To compare the trajectories of neural responses in high-dimensional neural space, we performed PCA on the mean responses of neurons under the adaptation and non-adaptation conditions. At first, mean z-scored values of neural responses at 25 ms sliding windows with steps of 1 ms were arranged in a matrix (number of neurons by number of time bins) for each condition. Then, using PCA on data from 75 ms to 250 ms, we decomposed the response matrix into its PCs. Each PC is an eigenvector of the covariance matrix, and its eigenvalue shows the contribution of that PC to the overall variance of the trajectory in neuronal space across time.

To obtain the standard errors of the eigenvalues, we ran PCA on matrices that were constructed from the same number of resampled trials as the adaptation condition. Significant differences were assessed using a z-test. To compare the spaces of the two conditions, the similarity of the eigenvectors of the two spaces were quantified by the absolute value of the dot product of the eigenvectors, i.e., the cosine of the angle between eigenvectors. Furthermore, the projection of the response matrix of each condition into the spaces of both PCs is shown. The projection of the response of population at each time point was projected on each PC’s direction. Therefore, the projection of the response matrix provided the time course of projected values at each component. Then, we plotted these values in PC1 versus PC2 and PC3 versus PC4 and connected and aligned them temporally.
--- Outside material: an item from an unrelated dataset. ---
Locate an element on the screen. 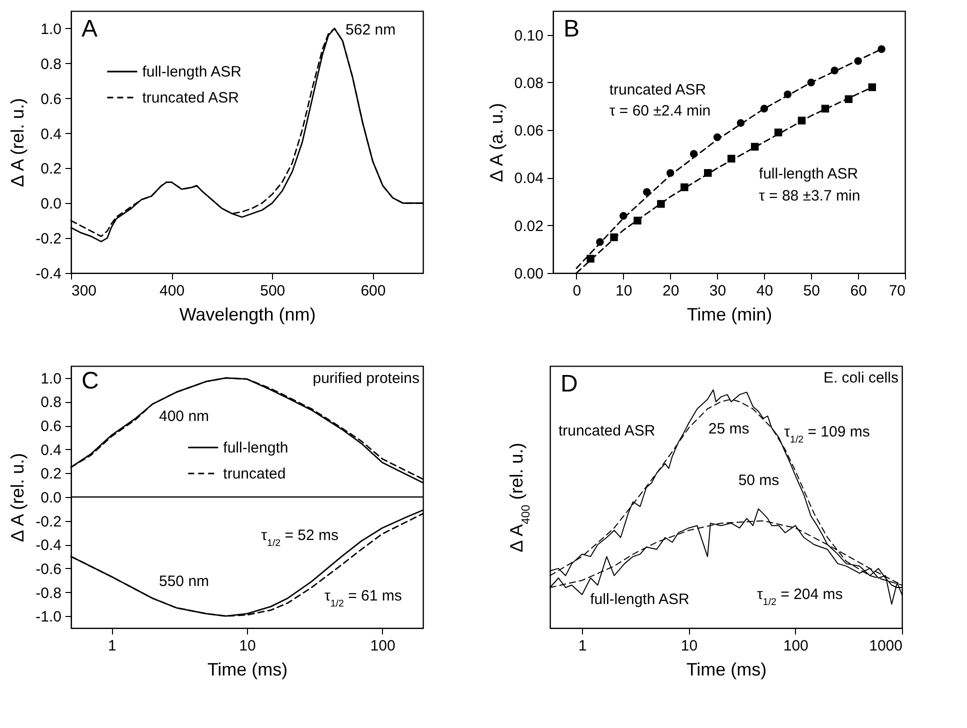  x-tick-label: 400 is located at coordinates (172, 291). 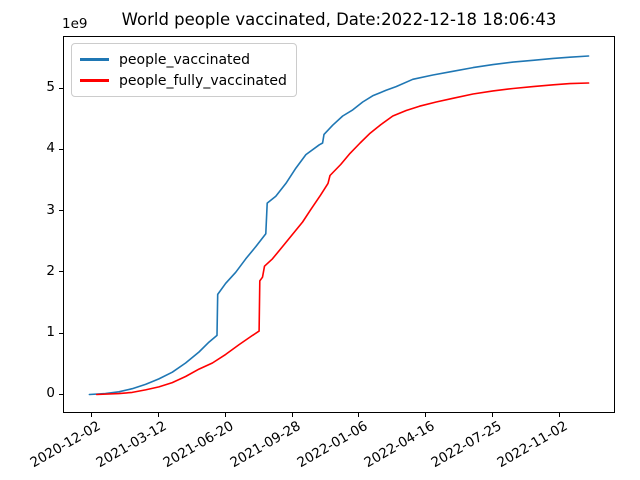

Our temporal PCA analysis decomposed the temporal correlation structure of the network responses because of the manner in which we constructed the covariance matrix from samples at different time points.
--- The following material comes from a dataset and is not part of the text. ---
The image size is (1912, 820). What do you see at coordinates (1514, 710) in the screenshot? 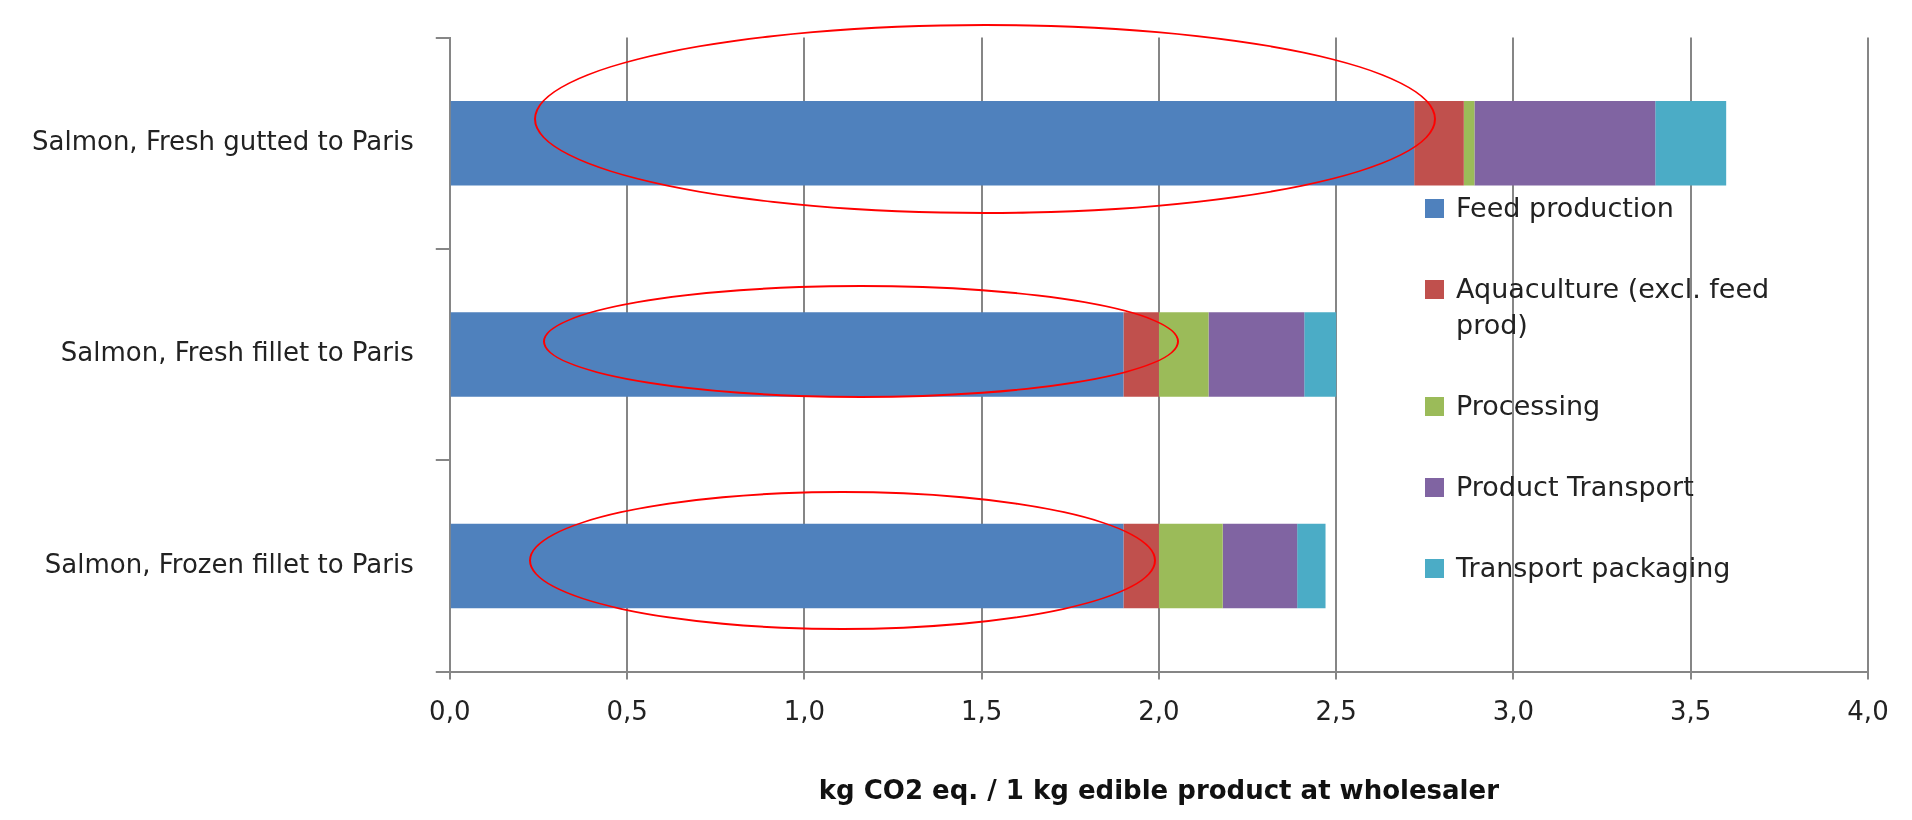
I see `x-tick-label: 3,0` at bounding box center [1514, 710].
To quantify the amount of information at each PC direction, we used all animate images except our face category and defined the signal in each condition as the discrimination between face and animate images in those conditions, i.e., when preceded by face images (adaptation) and when preceded by inanimate images (non-adaptation). The following signal to noise ratio (SNR) at any direction in high-dimensional space and between two categories was defined as:

$$SNR=\frac{{({\omega }^{T}({\mu }_{A}-{\mu }_{B}))}^{2}}{{\omega }^{T}({{\rm{\Sigma }}}_{A}+{{\rm{\Sigma }}}_{B})\omega }$$
(4)

where ω was any direction at high dimensional space, μ X was the mean of X category and \({{\rm{\Sigma }}}_{X}\) was its covariance matrix58.
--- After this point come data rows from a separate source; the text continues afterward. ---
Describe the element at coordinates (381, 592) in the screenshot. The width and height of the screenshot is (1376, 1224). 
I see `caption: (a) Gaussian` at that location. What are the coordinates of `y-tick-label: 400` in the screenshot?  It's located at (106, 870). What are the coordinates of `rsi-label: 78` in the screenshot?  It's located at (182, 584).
Since the data consisted of different recording sessions, we do not have enough information to calculate trial by trial correlations of the neurons, so we assumed a diagonal covariance matrix for our calculation59. To calculate SNRs in the non-adaptation condition, we used the same number of trials as the adaptation condition by resampling 300 times without replacement. These calculated SNR values may have been biased. Bias correction was conducted by shuffling the labels of trials and subtracting the mean value of the signal to noise ratio at 300 labeled, shuffled runs. The significance of comparisons between the responses under the two conditions at each space was assessed using a one-sample z-test (p < 0.01, FDR corrected: q < 0.01).